Locating Unauthorized Internet Users Without a Warrant

Wednesday, November 28, 2012, by Cara Richards
A federal court in Pittsburgh has ruled that the government can track internet users to their location without a search warrant. The court reasoned, in United States v. Stanley, that internet users have no reasonable expectation of privacy in their IP address nor can they expect privacy protection for the information they provide to their Internet service providers. Judge Joy Conti of the Western District of Pennsylvania found that the defendant did not have a reasonable expectation of privacy because in connecting to the unauthorized wireless network he was voluntarily sending a signal to a third party.
After tracking a child pornography suspect to an IP address of a Comcast subscriber, Pennsylvania State Police discovered that the suspect was actually a neighbor mooching off of an unsecured wireless network in a home across the street.  After receiving permission from the actual Comcast internet subscriber, police used software, called Moocherhunter, and an antenna to identify the apartment containing the suspect’s computer and then obtained a search warrant to search the apartment. The Moocherhunter program allowed the police to measure the distance between the wireless router and the devices connected to it, leading the police to the suspect. The suspect was then indicted in November 2011 for possession of child pornography. The defendant moved to suppress the evidence against him on the grounds that the police efforts constituted a warrantless search. The defendant argued that Moocherhunter is a technology that is not in general public use and was used to discover that a computer was located inside of his home, constituting a violation of his Fourth Amendment rights.

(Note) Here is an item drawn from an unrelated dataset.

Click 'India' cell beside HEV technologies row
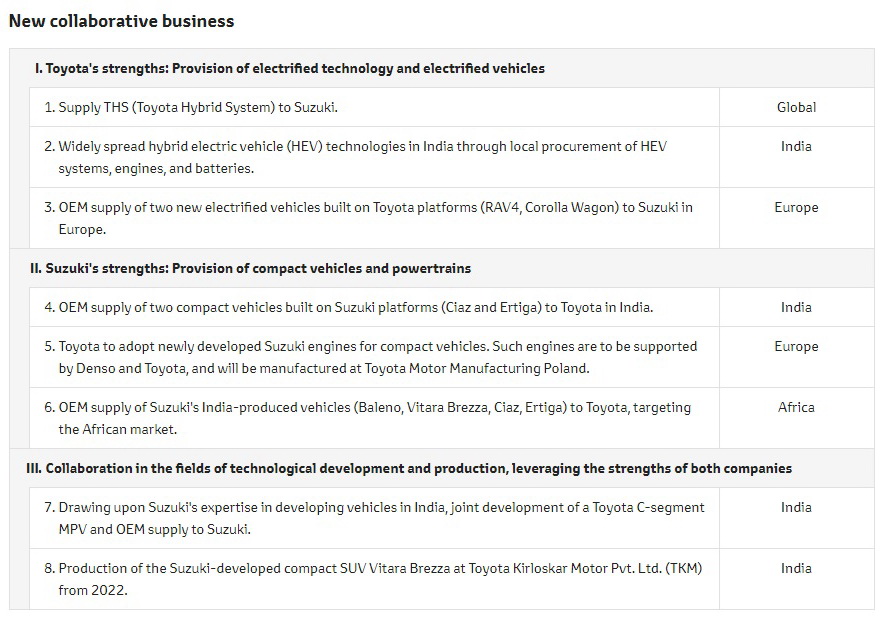pos(796,146)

In deciding the case the district court addressed the Fourth Amendment question: Does tracing the location of a user of an unsecured wireless network constitute a Fourth Amendment search? The court was the first to tackle this issue. In the opinion, Judge Conti cited a Supreme Court case that held that the police did not need a search warrant for a device that recorded the telephone numbers dialed by a criminal suspect because the suspect had no expectation of privacy in the numbers he dialed. He voluntarily provided the information to a third party, the telephone company. Professor Kerr, a law professor at George Washington University, suggested that a case involving a wireless internet user may be different though because wireless internet users may not know that they are conveying information to third parties. Nevertheless, Judge Conti found that the wireless internet user did not have a reasonable expectation of privacy because in connecting to the unauthorized wireless network he was voluntarily sending a signal to a third party.